An API is essentially an interface that is realized by one or more components. As a developer, you'll really care only about the interface itself; which component realizes an interface's operations is not relevant as long as some component realizes it. From a system configuration management perspective, though, these realizations are important because you need to ensure that when you publish an API, there's some realization available that carries out the API's obligations. Fortunately, with the UML, you can model both perspectives.
The operations associated with any semantically rich API will be fairly extensive, so most of the time you won't need to visualize all these operations at once. Instead, you'll tend to keep the operations in the backplane of your models and use interfaces as handles with which you can find these sets of operations. If you want to construct executable systems against these APIs, you will need to add enough detail so that your development tools can compile against the properties of your interfaces. Along with the signatures of each operation, you'll probably also want to include uses cases that explain how to use each interface.
Identify the seams in your system and model each seam as an interface, collecting the attributes and operations that form this edge.
Expose only those properties of the interface that are important to visualize in the given context; otherwise, hide these properties, keeping them in the interface's specification for reference, as necessary.
Model the realization of each API only insofar as it is important to show the configuration of a specific implementation.
Figure 15-7 exposes the APIs of an animation component. You'll see four interfaces that form the API: IApplication, IModels, IRendering, and IScripts. Other components can use one or more of these interfaces as needed.

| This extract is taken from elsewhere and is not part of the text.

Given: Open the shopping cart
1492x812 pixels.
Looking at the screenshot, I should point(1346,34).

Components allow you to encapsulate the parts of your system to reduce dependencies, make them explicit, and enhance replaceability and flexibility when the system must be changed in the future. A good component:
Encapsulates a service that has a well-defined interface and boundary.
Has enough internal structure to be worth describing.

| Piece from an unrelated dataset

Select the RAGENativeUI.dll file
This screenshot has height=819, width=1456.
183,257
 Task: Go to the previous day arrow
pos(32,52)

Does not combine unrelated functionality into a single unit.
Organizes its external behavior using a few interfaces and ports.
Interacts only through declared ports.
If you choose to show the implementation of a component using nested subcomponents:
Use a moderate number of subcomponents. If there are too many to show comfortably on one page, use additional levels of decomposition in some of the subcomponents.
Ensure that the subcomponents interact only through defined ports and connectors.
Determine which subcomponents interact directly with the external world and model them with delegation connectors.
When you draw a component in the UML:
Give it a name that clearly indicates its purpose. Name interfaces in the same way.
Name subcomponents and ports if their meaning is not clear from their types or if there are multiple parts of the same type.
Hide unnecessary detail. You don't have to show every detail of the implementation on the component diagram.
Show the dynamics of a component using interaction diagrams.